- _Text provided_
CACNA1D is believed to regulate cell firing  and has a high correlation with prostate cancer ; however, its expression in other cancer types is still largely unstudied. Our bioinformatics analysis verified that CACNA1D was highly expressed in most types of cancer, including prostate and breast cancer (Table 2). These data are consistent with the findings of a previous study . We also found that 9 of the 21 tissue sections from cancer patients showed overexpression, with CACNA1D categorized in the top 10% of the most elevated genes (Fig 1). Prostate cancers such as prostate carcinoma, intraepithelial neoplasia, and adenocarcinoma all showed dramatic overexpression of CACNA1D relative to normal tissues. Upregulation ranged from 1.747- to 17.129-fold in terms of CACNA1D transcript expression, with p-values ranging from 0.015 to 3.31E-11 and gene rankings ranging from the top 1% to the top 4%. Breast cancers such as invasive lobular breast carcinoma, invasive ductal and lobular carcinoma, mixed lobular and ductal breast carcinoma, and invasive mixed breast carcinoma all exhibited substantial overexpression of CACNA1D relative to control samples. Upregulation ranged from 2.99- to 4.84-fold in terms of CACNA1D transcript expression, with p-values ranging from 0.025 to 2.52E-10 and gene rankings ranging from the top 5% to the top 7%. A particularly novel finding was that CACNA1D was highly expressed in prostate cancer but also in breast, colorectal, bladder, gastric, lung, brain, uterine, and esophageal tumors. Our in silico analysis suggests that CACNA1D may be a novel oncogene in cancer development, but further experiments are needed to explore the details of the role of CACNA1D in cancer progression.
A larger role in human physiology beyond its function in photoreceptors was suggested for CACNA1F ; however, the role of CACNA1F in cancer remains obscure. Only one study satisfied the selection benchmark with a 1.89-fold change in CACNA1F expression in testicular teratoma , wherein CACNA1F ranked in the top 6% of testicular teratoma gene changes and the p-value was 0.018 (Table 2).
3. P/Q-type calcium channel family
Cav2.1 (CACNA1A) is the only gene belonging to the P/Q-type calcium channel family, and it is often localized in Purkinje cells or cerebellar granule cells. This channel plays roles in neurotransmission and dendritic calcium transients . P-type and Q-type currents are different in location. P-type are located in the Purkinje neurons of the cerebellum whereas Q-Type have been identified in cerebellar granule neurons [104, 105]. Both types of currents are produced by ion channels encoded by the calcium channel, voltage-dependent, P/Q type, alpha 1A subunit (CACNA1A) gene. They are phenotypically distinguished by an RNA splicing variation [106, 107]. Different mutations in alpha subunit 1A lead to certain neuronal degradation diseases such as episodic ataxia type-2, familial hemiplegic migraine and spinocerebellar ataxia type-6 [108–112]. In the present study, we found that CACNA1A was highly expressed in most cancers, including leukemia and ovarian cancer (Table 3). We also found that 7 out of 21 cancer tissues showed high expression of CACNA1A, and it was categorized in the top 10% of the most increased genes (Fig 1). Leukemias such as chronic lymphocytic leukemia, monoclonal gammopathy of undetermined significance, skin squamous cell carcinoma, and marginal zone b-cell lymphoma all presented significant overexpression of CACNA1A relative to control samples. The in silico analysis showed increased expression ranging from 1.77- to 2.27-fold for CACNA1A with p-values ranging from 0.003 to 3.56E-80 and gene rankings ranging from the top 2% to 5%. Lung carcinoma cells showed the most significant increases in expression relative to control samples with 15.568-fold up-regulation, a p-value of 0.001, and a gene ranking in the top 4%. Overall, our bioinformatics analysis indicated that CACNA1A may be a potential therapeutic target for leukemia, lung, ovarian, brain, uterine, and cervical cancers.

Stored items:
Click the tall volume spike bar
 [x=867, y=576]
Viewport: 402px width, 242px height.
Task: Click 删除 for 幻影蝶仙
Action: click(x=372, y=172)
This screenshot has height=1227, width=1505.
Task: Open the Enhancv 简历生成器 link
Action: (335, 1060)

- _Brief_
Reproduce the portion of the passage on calcium channel genes in cancer starting with "A larger role" and going on through "0.018 (Table 2).". None of this data is required for the work here.

- _Answer to the exercise_
A larger role in human physiology beyond its function in photoreceptors was suggested for CACNA1F ; however, the role of CACNA1F in cancer remains obscure. Only one study satisfied the selection benchmark with a 1.89-fold change in CACNA1F expression in testicular teratoma , wherein CACNA1F ranked in the top 6% of testicular teratoma gene changes and the p-value was 0.018 (Table 2).